FOREIGN ECONOMIC RELATIONS
Menargarishvili unconcerned about influx of Russian businesses
Georgia's course towards the Western markets will not be hindered by the entry of big Russian businesses into the country, Georgian Foreign Minister, Irakly Menagarishvili, said commenting on reports of heightened concern by opposition leaders, according to Interfax News Agency.
"All of Georgia's foreign policy measures comply with this position," Menagarishvili said in an interview with the news agency. With respect to stronger economic ties with Russia, Menargarishvili said: "If everything proceeds in accordance with the law and with due account taken of the two countries' interests, Tbilisi will welcome it." The minister added that economic ties with Russia will not obstruct his country's willingness to forge relations with the West and the Euro-Atlantic organisations.

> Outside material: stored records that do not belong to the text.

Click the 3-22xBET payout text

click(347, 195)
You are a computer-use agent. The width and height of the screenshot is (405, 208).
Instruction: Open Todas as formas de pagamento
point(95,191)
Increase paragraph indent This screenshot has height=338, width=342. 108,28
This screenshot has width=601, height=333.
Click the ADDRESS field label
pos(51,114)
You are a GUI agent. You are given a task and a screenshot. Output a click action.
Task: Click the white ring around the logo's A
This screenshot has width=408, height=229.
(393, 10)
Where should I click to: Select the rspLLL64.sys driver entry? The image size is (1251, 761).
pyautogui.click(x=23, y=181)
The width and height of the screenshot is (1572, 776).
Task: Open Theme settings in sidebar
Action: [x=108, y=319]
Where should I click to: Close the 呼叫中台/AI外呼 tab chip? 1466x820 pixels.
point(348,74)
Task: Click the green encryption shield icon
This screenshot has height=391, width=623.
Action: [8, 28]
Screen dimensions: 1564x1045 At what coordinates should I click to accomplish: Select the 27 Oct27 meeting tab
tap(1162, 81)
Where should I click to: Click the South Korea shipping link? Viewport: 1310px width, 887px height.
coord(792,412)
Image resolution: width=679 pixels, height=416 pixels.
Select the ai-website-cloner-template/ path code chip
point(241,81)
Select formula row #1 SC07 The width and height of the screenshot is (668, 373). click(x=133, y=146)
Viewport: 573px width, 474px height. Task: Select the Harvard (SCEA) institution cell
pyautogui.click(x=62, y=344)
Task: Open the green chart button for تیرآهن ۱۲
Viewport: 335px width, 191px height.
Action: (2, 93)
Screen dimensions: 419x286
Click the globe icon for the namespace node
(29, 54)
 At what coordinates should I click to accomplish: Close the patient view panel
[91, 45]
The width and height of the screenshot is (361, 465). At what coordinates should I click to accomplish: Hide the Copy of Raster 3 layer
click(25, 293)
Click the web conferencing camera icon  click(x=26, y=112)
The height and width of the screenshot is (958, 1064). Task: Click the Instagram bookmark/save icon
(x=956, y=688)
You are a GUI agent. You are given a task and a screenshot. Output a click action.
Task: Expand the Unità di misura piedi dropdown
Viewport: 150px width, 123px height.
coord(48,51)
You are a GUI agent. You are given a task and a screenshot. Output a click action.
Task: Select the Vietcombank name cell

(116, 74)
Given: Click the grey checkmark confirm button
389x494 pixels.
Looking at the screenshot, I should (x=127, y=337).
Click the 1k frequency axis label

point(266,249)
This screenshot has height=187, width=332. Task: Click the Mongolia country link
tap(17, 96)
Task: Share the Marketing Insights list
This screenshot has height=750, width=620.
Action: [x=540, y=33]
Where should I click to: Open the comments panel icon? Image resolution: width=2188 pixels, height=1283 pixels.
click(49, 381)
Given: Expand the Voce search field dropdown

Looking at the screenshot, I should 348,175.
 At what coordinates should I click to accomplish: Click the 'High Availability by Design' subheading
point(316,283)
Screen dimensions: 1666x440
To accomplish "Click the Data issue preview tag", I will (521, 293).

"The Georgian leadership has stated on many occasions that good neighbourly relations with Russia are Georgia's geopolitical imperative, although that does not imply a departure from the strategy of integration with Europe or NATO, which is expected to strengthen Georgia's state system and security," he was quoted as saying.
Asked to comment on the US' reaction to the arrival of Russian gas giant, Gazprom, and utility, UES, in Georgia, Menagarishvili said: "There was no negative reaction. But we were given recommendations not to jeopardise other major strategic economic projects already in progress."
WB loan supports agro developments
The World Bank will allocate a US$15m loan to Georgia in 2003 for agriculture development, Interfax News Agency quoted Agriculture Minister, David Kirvalidze, as saying. The loan will be allocated for 40 years with a 10-year grace period at 0.755 annually.
The International Development Association (IDA), which is financing the project, has allocated a US$670,000 grant for preparation work. The funds will be put to use from September 2003.